I’d told her I thought that was a premature conclusion, too. But I suggested prudence might be warranted, and counseled her to temporarily move someplace where her husband couldn’t easily find her.

“Sterling won’t hurt me,” she said.

“If I had a dollar for every time a woman’s told me that in the past twenty years, I’d be driving a Lincoln.”

She sighed at me and told me she’d think about it.

“Trust me, Gibbs. You’re not thinking straight. After what you’ve been through…”

“I’m fine.”

It’s what I expected. I’d done what I could do. I folded up my phone and started driving again.

An hour later I was on the outskirts of Albany, Georgia, trying to decide between two adjacent motels for a place to spend the night when Lucy paged me using our personal code that indicated an emergency. At full arm’s length I could barely read the code: 911 followed by the phone number. Imaginative, no. But it worked for us.

I picked the motel that wasn’t a national chain and finished checking in before I used my cell to return Lucy’s call. The motel room was full of my grandmother’s oldest chenille, the air was musty, and the background smells in the shadowy room were born of burnt tobacco and constant humidity and were as unfamiliar to me as the accents of all the people I was meeting in Georgia.

Lucy had left me her own cell number, not her office number. I figured that was important.

“Hey,” I said. “It’s me.”

“Hi, Sammy.

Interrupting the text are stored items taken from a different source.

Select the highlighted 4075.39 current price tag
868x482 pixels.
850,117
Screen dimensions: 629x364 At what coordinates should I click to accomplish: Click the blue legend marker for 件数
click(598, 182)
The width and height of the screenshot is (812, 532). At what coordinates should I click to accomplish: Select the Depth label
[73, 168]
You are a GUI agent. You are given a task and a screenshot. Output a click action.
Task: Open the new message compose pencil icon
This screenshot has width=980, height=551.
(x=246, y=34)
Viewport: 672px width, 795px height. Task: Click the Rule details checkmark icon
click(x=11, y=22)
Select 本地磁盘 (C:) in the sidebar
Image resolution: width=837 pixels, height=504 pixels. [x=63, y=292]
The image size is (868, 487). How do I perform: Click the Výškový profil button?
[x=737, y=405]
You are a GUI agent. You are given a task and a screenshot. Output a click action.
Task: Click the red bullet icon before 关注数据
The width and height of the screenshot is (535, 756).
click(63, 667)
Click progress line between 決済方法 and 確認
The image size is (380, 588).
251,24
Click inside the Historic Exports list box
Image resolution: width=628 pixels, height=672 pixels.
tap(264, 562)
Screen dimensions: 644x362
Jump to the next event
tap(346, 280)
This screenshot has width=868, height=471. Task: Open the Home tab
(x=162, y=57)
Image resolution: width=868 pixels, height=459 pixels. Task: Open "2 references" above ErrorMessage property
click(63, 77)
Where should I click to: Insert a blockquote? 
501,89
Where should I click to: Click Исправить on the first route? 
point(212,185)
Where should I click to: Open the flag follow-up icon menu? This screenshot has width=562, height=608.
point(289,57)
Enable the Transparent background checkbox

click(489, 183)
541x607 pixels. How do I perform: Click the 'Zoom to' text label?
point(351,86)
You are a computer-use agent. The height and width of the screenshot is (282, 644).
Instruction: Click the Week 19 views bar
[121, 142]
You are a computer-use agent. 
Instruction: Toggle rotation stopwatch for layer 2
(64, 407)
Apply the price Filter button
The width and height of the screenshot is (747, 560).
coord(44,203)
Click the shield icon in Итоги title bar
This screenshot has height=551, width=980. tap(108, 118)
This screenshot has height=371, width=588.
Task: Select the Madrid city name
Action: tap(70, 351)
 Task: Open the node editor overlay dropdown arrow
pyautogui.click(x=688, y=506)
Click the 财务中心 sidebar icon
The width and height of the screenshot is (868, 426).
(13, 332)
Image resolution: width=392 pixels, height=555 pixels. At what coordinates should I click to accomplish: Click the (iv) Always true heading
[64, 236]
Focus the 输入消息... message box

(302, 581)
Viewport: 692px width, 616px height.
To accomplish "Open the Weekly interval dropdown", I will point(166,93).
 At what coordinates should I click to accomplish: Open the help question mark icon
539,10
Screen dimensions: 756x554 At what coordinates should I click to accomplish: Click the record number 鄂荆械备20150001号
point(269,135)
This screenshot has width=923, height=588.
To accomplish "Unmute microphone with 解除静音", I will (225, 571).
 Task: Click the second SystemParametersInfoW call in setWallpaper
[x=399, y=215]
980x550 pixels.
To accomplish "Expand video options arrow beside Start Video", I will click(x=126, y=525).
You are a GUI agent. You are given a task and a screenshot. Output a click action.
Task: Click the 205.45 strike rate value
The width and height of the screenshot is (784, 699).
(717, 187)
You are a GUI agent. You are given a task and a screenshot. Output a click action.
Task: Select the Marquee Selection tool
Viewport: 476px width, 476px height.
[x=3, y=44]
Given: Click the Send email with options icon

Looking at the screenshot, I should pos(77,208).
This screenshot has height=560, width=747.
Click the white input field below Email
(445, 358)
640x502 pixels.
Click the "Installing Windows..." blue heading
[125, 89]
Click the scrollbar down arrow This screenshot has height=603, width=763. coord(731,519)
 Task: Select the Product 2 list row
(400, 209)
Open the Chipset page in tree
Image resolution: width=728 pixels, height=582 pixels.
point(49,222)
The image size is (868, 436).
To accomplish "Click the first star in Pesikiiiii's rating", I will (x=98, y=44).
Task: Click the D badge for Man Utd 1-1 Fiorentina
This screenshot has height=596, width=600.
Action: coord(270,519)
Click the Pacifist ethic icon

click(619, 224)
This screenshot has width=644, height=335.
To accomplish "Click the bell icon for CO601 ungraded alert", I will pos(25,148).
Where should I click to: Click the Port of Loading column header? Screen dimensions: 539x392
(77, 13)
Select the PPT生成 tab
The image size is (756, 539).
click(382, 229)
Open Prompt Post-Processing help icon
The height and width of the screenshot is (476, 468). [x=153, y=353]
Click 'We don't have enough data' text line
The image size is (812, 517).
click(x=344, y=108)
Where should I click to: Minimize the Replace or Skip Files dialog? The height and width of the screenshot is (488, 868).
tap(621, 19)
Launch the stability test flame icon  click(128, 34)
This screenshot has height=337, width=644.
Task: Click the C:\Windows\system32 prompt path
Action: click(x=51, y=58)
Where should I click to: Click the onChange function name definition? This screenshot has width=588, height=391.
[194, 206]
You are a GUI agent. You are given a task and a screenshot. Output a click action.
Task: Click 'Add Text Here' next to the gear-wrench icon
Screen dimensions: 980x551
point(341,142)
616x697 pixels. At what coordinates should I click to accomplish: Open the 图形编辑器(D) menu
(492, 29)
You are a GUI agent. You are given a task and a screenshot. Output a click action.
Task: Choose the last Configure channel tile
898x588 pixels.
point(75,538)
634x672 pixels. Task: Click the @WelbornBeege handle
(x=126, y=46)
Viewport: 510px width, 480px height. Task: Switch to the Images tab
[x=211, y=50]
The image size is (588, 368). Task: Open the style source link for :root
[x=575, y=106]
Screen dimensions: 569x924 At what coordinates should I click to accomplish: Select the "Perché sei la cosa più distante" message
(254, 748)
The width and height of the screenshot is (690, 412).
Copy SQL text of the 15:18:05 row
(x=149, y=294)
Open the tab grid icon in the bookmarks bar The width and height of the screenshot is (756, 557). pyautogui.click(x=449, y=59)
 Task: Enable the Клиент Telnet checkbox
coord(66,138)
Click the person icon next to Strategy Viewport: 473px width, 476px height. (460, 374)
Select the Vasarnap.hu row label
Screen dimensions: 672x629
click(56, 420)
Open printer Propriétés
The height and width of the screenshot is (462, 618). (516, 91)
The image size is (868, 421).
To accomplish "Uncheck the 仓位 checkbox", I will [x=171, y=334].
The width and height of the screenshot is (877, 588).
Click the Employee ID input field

I really miss you. You okay?”

“Later, what’s up?” She didn’t 911 me to ask me how I was doing.

“Listen, you’re not going to believe this, but Crime Stoppers-yeah, I’m serious: Crime Stoppers-got a tip, anonymous, of course, that Sterling Storey may be responsible for as many as four murders. All women, all in towns where he’s worked over the years. He travels around producing sporting events on cable.”

“I know about his job. Does the story check out?”

“At least one piece of it seems to. There’s a woman in Indianapolis who went missing in the same circumstances that the tipster reported. She’s the same general description as Louise Lake-single, attractive, late twenties-and she worked where the guy said she worked. Donald and I have just started putting it together. There are other teams tracking down all the other women, but I haven’t heard anything about their progress.”